Text passage:
GROWING TOGETHER Once a bedroom project, the Antlers (Michael Lerner, Peter Silberman, and Darby Cicci) have blossomed into a band with textured dream-pop melodies and carefully crafted layers of distortion. |
The indie-rock world adores its creative hermits more and more every day. Over the last four years, a deluge of bedroom-born projects have hit the genre. Ariel Pink, Craft Spells, Dirty Beaches, all the chillwave dudes, and locals Passion Pit are just a few who have used work constructed in their sleeping quarters as a springboard to varying degrees of success.
Peter Silberman, mastermind of the Antlers (who come to the Paradise next Thursday), is another example of this artistic type. After kicking around in obscurity for three years and releasing two solo records under the Antlers moniker, he wrote what would become the critically acclaimed Hospice (Frenchkiss) in the confines of his Brooklyn apartment, cutting himself off from his friends. But, like many musicians who start out in their bedrooms, Silberman decided he wanted company.
Key names in the fleshed-out Antlers line-up included bassist Justin Stivers, drummer Michael Lerner, and multi-instrumentalist Darby Cicci, who remembers not being too impressed when he saw Silberman and Stivers play together for the first time. "It was, uh, a pretty standard kind of acoustic set. I was like, 'Y'know, you need something weird,' " says Cicci via phone call from Sasquatch! Music Festival in George, Washington. The day after the show, Stivers and Silberman asked Cicci to play trumpet and banjo with them. Lerner entered the fold soon thereafter, with the quartet recording the album in Silberman's place.
As Hospice was mythologized by compliment after compliment and the band (now sans Stivers) gained momentum, they toured for about two and a half years, incorporating new elements into their repertoire. The May release of fourth Antlers album Burst Apart (Frenchkiss) marks their first created start-to-finish as a full band. Cicci in particular is all over the record, handling background vocals, keyboards, trumpet, bass, banjo, and some percussion. Although the Antlers have certainly transported the same core sound — meticulous melodies juxtaposed with snowstorms of distortion, Silberman's dainty falsetto, sweet textures — Burst has faster rhythms, less quiet-quiet-loud instrumentation, and a generally brighter je ne sais quoi going on. Silberman has noted that the record is partially shaped by the group listening to a lot of electronica before its recording and that particular inspiration definitely shines through.

Stored data:

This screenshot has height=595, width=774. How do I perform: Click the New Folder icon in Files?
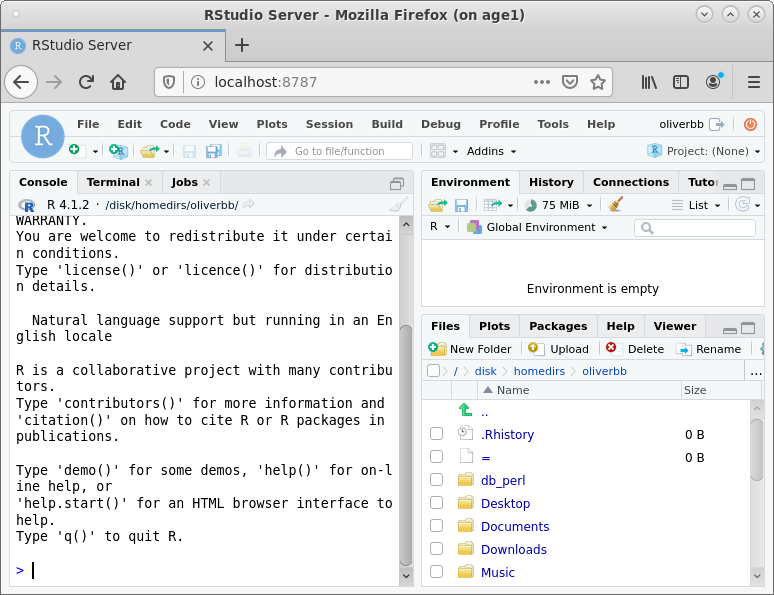click(x=438, y=349)
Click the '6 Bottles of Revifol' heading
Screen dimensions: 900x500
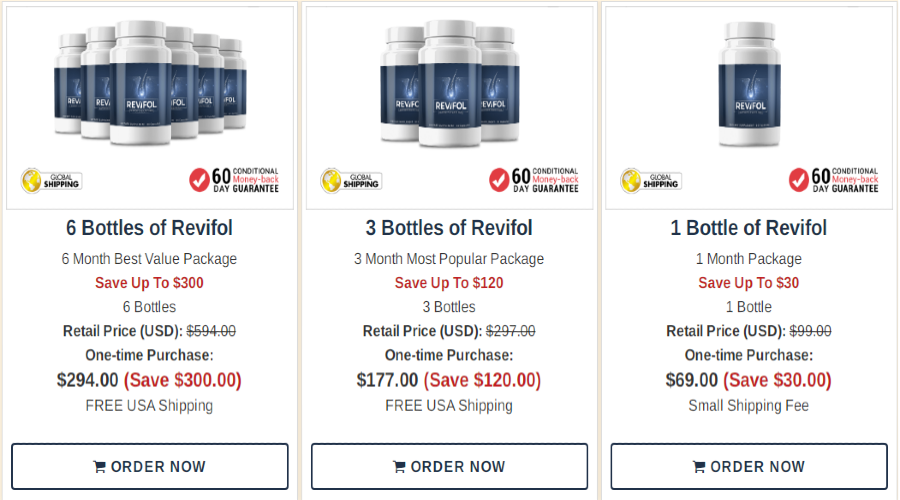(x=149, y=228)
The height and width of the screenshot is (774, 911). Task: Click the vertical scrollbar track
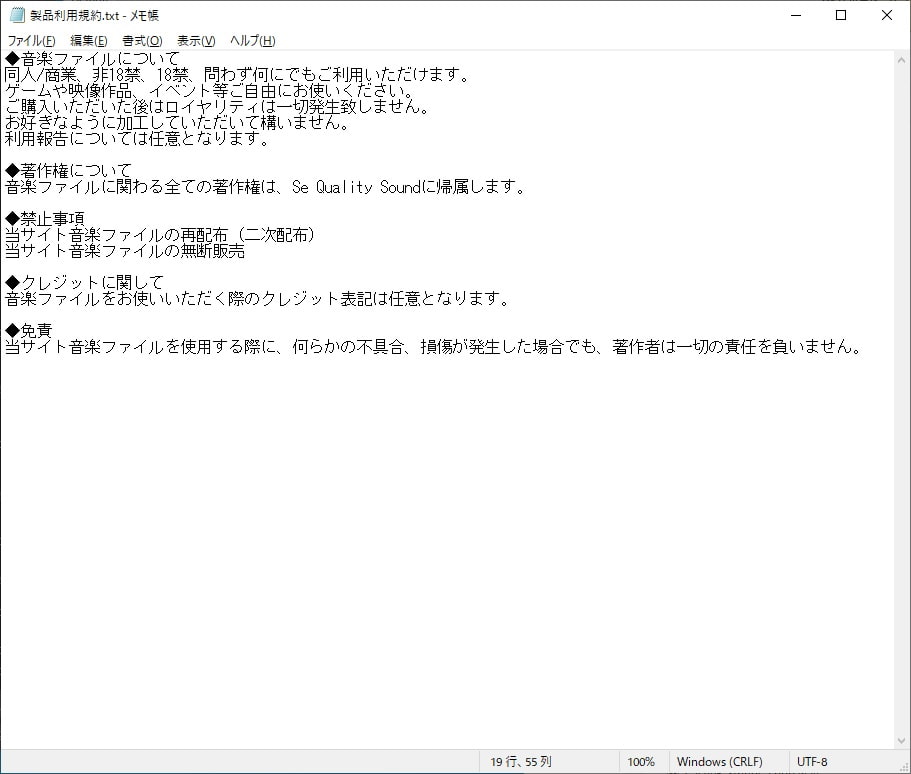tap(902, 400)
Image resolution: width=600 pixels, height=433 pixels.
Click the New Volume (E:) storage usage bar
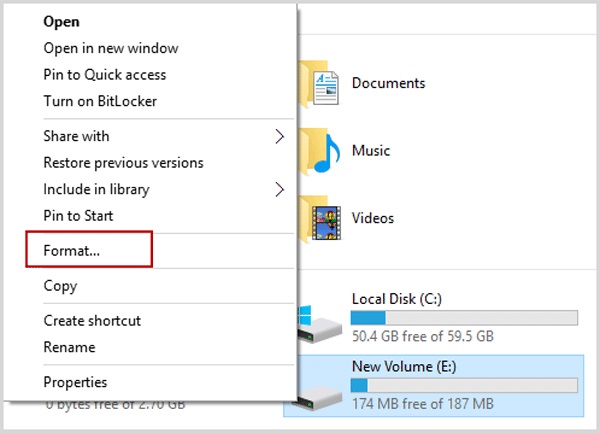464,385
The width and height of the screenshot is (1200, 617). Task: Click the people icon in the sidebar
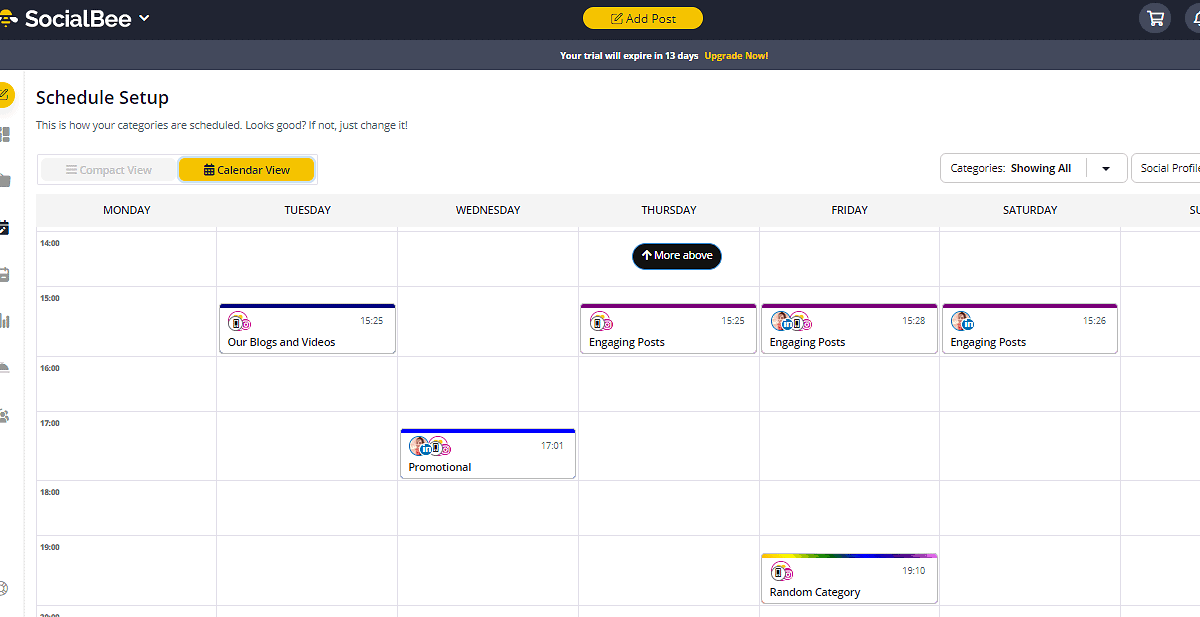click(5, 415)
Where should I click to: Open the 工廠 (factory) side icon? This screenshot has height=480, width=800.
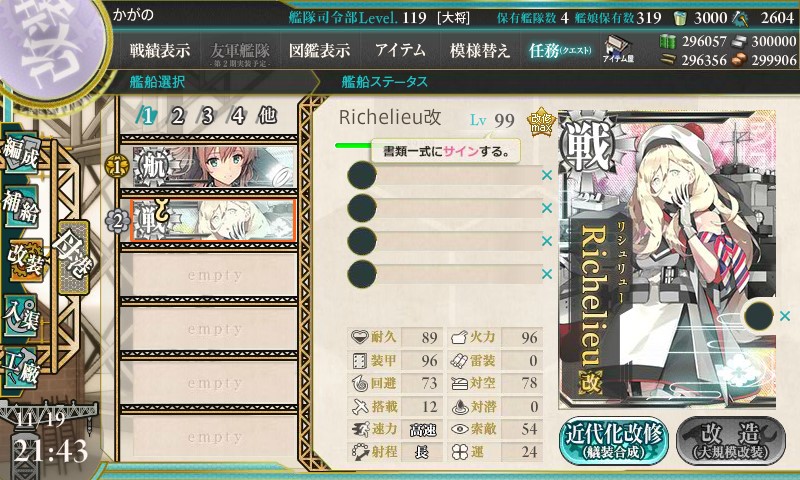point(20,368)
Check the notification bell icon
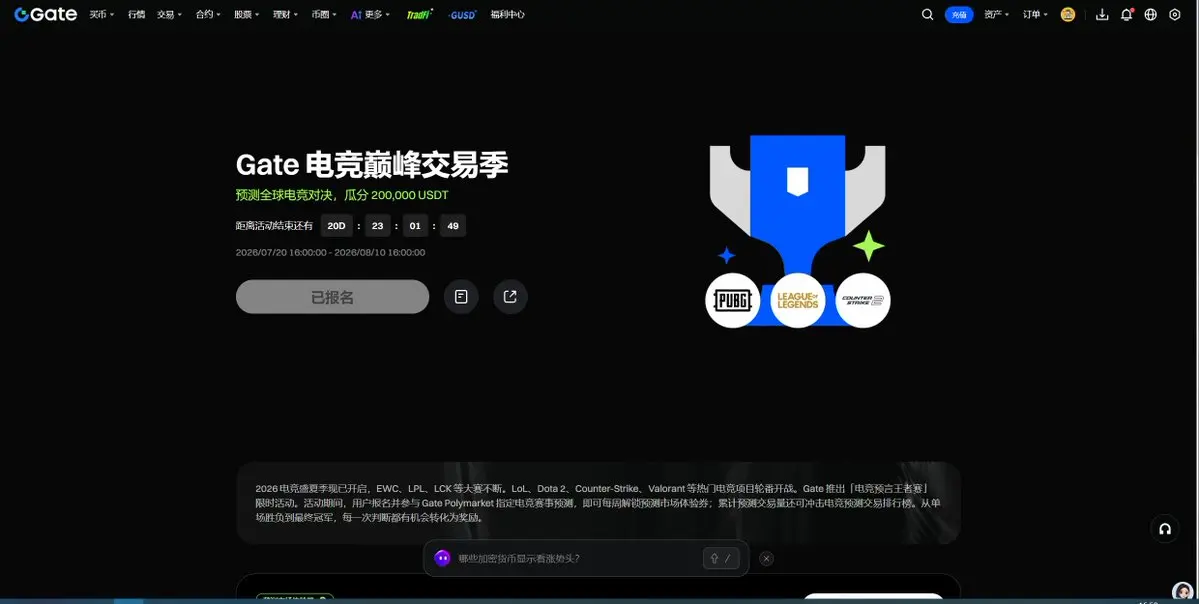Image resolution: width=1199 pixels, height=604 pixels. coord(1126,15)
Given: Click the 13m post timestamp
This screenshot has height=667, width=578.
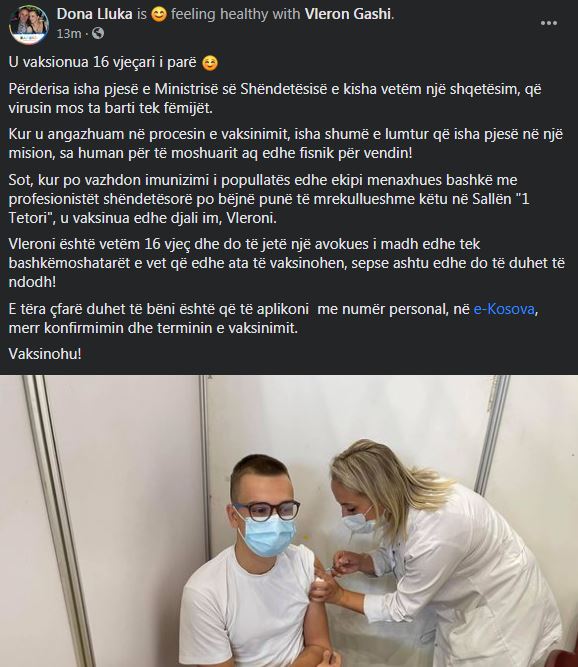Looking at the screenshot, I should [69, 33].
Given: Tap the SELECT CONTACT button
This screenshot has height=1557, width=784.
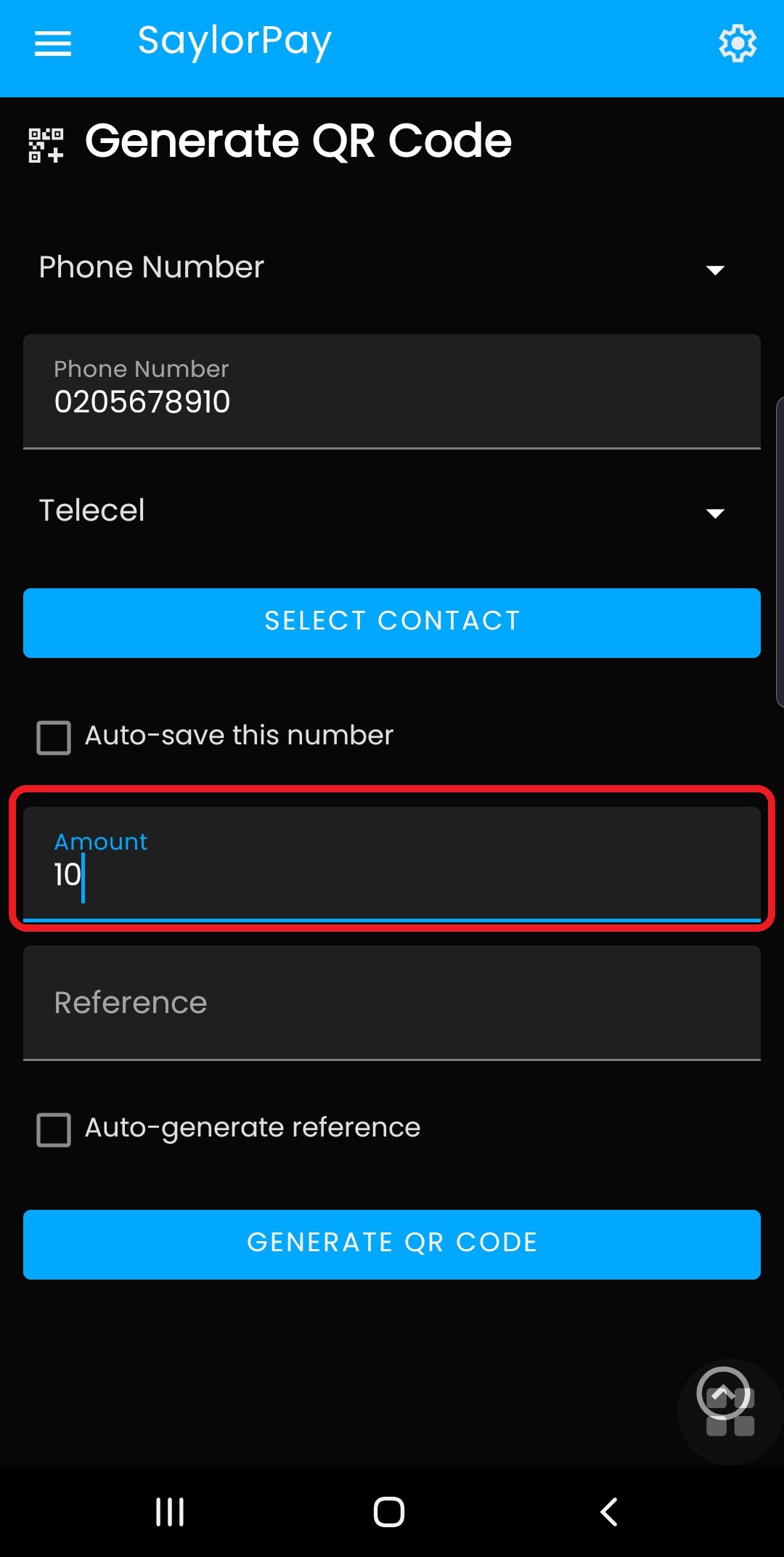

Task:
Copy out the passage of the Antlers article between "Peter Silberman, mastermind" and "he wanted company.", inclusive, putting "Queens" in place of "Brooklyn".

Reply:
Peter Silberman, mastermind of the Antlers (who come to the Paradise next Thursday), is another example of this artistic type. After kicking around in obscurity for three years and releasing two solo records under the Antlers moniker, he wrote what would become the critically acclaimed Hospice (Frenchkiss) in the confines of his Queens apartment, cutting himself off from his friends. But, like many musicians who start out in their bedrooms, Silberman decided he wanted company.